== Exercise inputs ==
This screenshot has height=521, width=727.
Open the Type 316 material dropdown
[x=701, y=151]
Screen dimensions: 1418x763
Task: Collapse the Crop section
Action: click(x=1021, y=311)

== Task directions ==
Which lines of the records above contain the string "width"? Gather each such line in full, treating case as significant.

== Answer ==
This screenshot has height=521, width=727.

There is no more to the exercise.